“Delight yourself in the Lord and he will give you the desires of your heart.” ~ Psalm 37:4
Faith . . . it can move mountains (or so they say). I’ve never personally tried it.
I struggled for years, doubting myself, listening to others who doubted me as well – struggling to:
- study for and go through the fire academy
- obtain my degree in fire science
- get my certification as a fire investigator
- get elected to the county emergency services board
- finish my Master’s degree in Emergency Services Management
All while working full-time as a nurse and supporting my kids with very little assistance from their father.
I worked hard.
I prayed. Boy did I pray!!
I had a chance to work for a volunteer fire department and I LOVED it, rising to rank of Lieutenant.
I worked part-time for a paid department.
I was asked to volunteer on our county arson task force.
I was elected, not once but twice, to serve on the county emergency services board. (Without campaigning — I rather forgot to do that.)
And then . . . THEN I was invited to work as an instructor/trainer for the government in my dream job in Alabama. After hard work, rude comments, assumptions by others, backstabbing, gaslighting, and being abandoned by some who claimed to be friends . . . God blessed me with my dream job. You can read about it here.
For almost three years, I was honored to work with an elite team of instructors, teaching our country’s first responders.
But things change . . . and while God blessed me with the desires of my heart — that was not the end. It isn’t the end.
Many years ago, I promised God that I would GO wherever and DO whatever He asked or led me to do.
As that career ended, I went back to nursing full-time. I have never left it behind, just gone PRN or part-time through all of this. Shortly after I went full-time, I was assigned to work with the ER psychiatric patients. My initial reaction was one of dismay — I was not comfortable working with psychiatric patients. I was afraid I would inherently do or say something that would make their situation worse. After watching some of my fellow nurses attitudes towards those patients, I could not, in good conscience, remain quiet.

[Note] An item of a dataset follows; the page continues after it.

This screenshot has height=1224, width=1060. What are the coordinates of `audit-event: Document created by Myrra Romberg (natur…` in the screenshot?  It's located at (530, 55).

For the past 8 months or so, I have worked exclusively with the psychiatric patients. These are the undesirables of society – those with depression, schizophrenia, psychosis, suicidal and homicidal thoughts. These are the people who are unwanted, unwelcome, uninvited, and unincluded sometimes by their own families, let alone by the general public. Having felt unwanted, unwelcome, uninvited and unincluded myself – I can identify with these folks.
While I am no longer in what I thought was my dream job, I believe that God blessed me with that time to strengthen me to continue to work where He wants to put me. My patients, many of whom return at times for emergency care, have become like family members to me. My heart is touched every time I hear one of them exclaim, “Miss Karen! Miss Karen!”
I have never been happier, even in my dream job, than I am right now.